I took a puff on my tasteless cigarette, flicked the butt out of the window, and watched it spiral to the ground trailing smoke like one of Milch’s invincible Luftwaffe planes.
“You were going to tell us about Minsk,” said Silverman.
6
On the morning of July 7, 1941, I commanded a firing squad that executed thirty Russian POWs. At the time, I didn’t feel bad about this because they were all NKVD and, less than twelve hours before, they themselves had murdered two or three thousand prisoners at the NKVD prison in Lutsk. They also murdered some German POWs who were with them, which was a miserable sight. I suppose you could say they had every right to do so, given that we had invaded their country. You could also say that our executing them in retaliation had considerably less justification, and you’d probably be correct on both counts. Well, we did it, but not because of the “commissar order” or the “Barbarossa decree,” which were nothing more than a shooting license from German field headquarters. We did it because we felt—I felt—they had it coming and they would certainly have shot us in similar circumstances. So we shot them in groups of four. We didn’t make them dig their own graves or anything like that. I didn’t care for that sort of thing. It smacked of sadism. So we shot them and left them where they fell. Later on, when I was a pleni in a Russian labor camp, I sometimes wished I’d shot many more than just thirty, but that’s a different story.
I didn’t feel bad about it until the next day when my men and I came across a former colleague from the Police Praesidium at the Alex, in Berlin. A fellow named Becker, who was in another police battalion. I found him shooting civilians in a village somewhere west of Minsk. There were about a hundred bodies in a ditch, and it seemed to me that Becker and his men had been drinking. Even then I didn’t get it. I kept on looking for explanations for what was essentially inexplicable and certainly inexcusable. And it was only when I realized that some of the people Becker and his men were about to shoot were old women that I said something.
“What the hell do you think you’re doing?” I asked him.
“Obeying my orders,” he said.
“What? To kill old women?”
“They’re Jews,” he said, as if that was all the explanation that was needed. “I’ve been ordered to kill as many Jews as I can, and that’s what I’m doing.”
“Whose orders? Who’s your field commander and where is he?”
“Major Weis.” Becker pointed at a long wooden building behind a white picket fence about thirty yards down the road. “He’s in there. Having his lunch.”
I walked toward the building, and Becker called after me: “Don’t think I want to do this. But orders are orders, yes?”

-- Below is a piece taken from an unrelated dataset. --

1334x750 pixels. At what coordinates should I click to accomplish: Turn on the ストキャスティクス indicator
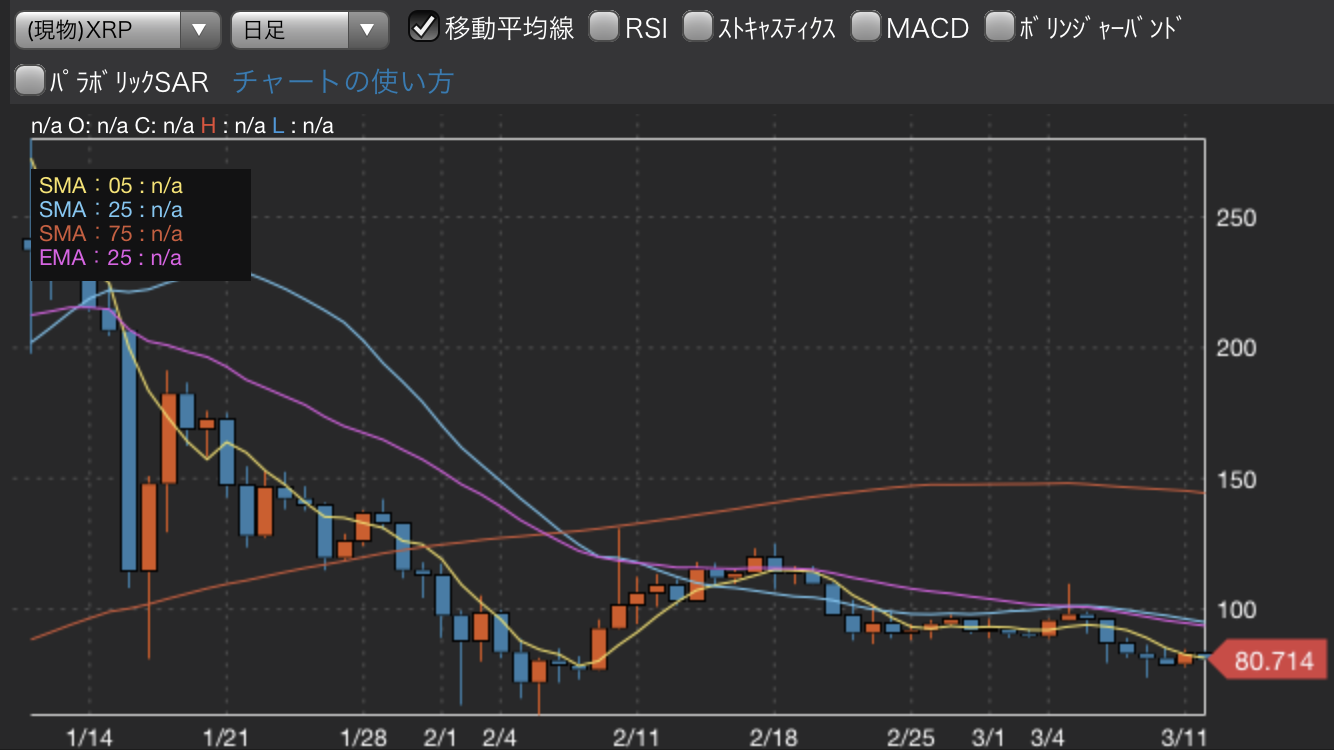click(x=698, y=27)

As I reached the hut, I heard another volley of shots. One of the doors was open and an SS major was sitting on a chair with his tunic off. In one hand he held a half-eaten loaf of bread and in the other a bottle of wine and a cigarette. He heard me out with a look of weary amusement on his face.
“Look, none of this is my idea,” he said. “It’s a waste of time and ammunition, if you ask me. But I do what I’m told, right? That’s how an army works. A superior officer gives me an order and I obey. Chapter closed.” He pointed at a field telephone that was on the floor. “Take it up with headquarters if you like. They’ll just tell you what they told me. To get on with it.” He shook his head. “You’re not the only one who thinks this is madness, Captain.”
“You mean you’ve already asked for the orders to be confirmed?”
“Of course I have. Field HQ told me to take it up with Division HQ.”